The one recording can handle multiple jobs due to being based on individual phonemes (the smallest parts of sound, of which there are 44 in English) and other important parts of the language, rather than specific pre-built statements such as 'turn left'. Combined, these pieces can create more or less any sentence you need.

"We recorded over three weeks – about three hours at a time, then topped up with anything they were missing after it was all analysed," Briggs explains. "The sentences were read as flat as possible, only with intonation where indicated, and no pausing unless there was punctuation. Not as easy as it sounds. Pick a sentence and read it out loud and your pauses won't often fall exclusively where the punctuation is."
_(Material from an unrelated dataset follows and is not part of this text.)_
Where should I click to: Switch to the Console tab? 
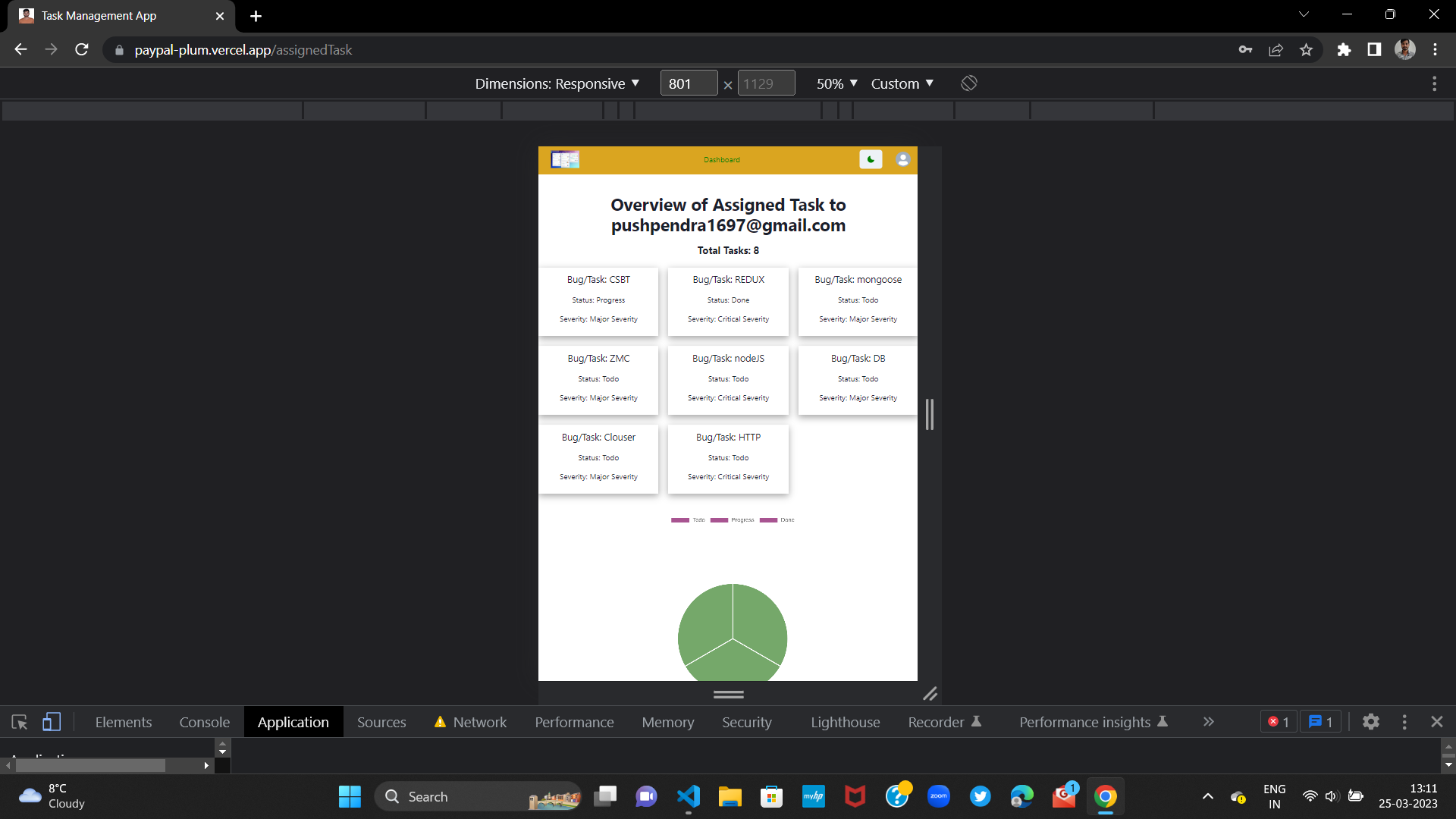tap(204, 722)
As with voice-to-text, it's a technology with a good way to go before it becomes completely reliable, but while Siri may occasionally sound a little sarcastic or irritated, its voices aren't unpleasant to listen to in the long run.

Which of the voices does Briggs himself use? "Which one do you think?!" he answered. We wonder if he ever thanks it…

The next big leap

shazam

SHAZAM: Not all natural-input is command based. Shazam can guess almost any music track after just 30 seconds

What all this should demonstrate is that good natural input isn't simply a question of making individual apps that do everything, but creating pieces that can be combined into many forms.

If you want to make an augmented reality system devoted to turn-by-turn walking instead of driving, for instance, you don't have to reinvent the wheel. You know your user will have GPS built into their phone and that you can tap into it, you can give it a professional voice far superior to anything you might whip up yourself, and so on.

When apps can share what they know as easily as they now tap into our Twitter feeds, expect greatness. The catch is that, for now, development is still largely restricted to a bubble. Only Apple can attach data sources and apps to Siri, for example, with everyone else reduced to half-hearted hacks such as using CalDAV calendars to sneak in round the side.

Bouncing between 10 different apps based on what you want to record/look at/scan/find is already frustrating, and is largely self-defeating. Apple, Microsoft, Google… no one company is ever going to create a perfect, all-encompassing natural input system on its own. It's just too big a job.

It's firmly Apple leading the charge, though, and for a glimpse of the future, you can't do better than the iPhone 4S. Siri is at least a top-tier assistant, and no other phone boasts as wide a selection of companion apps, or the same seemingly genuine intelligence.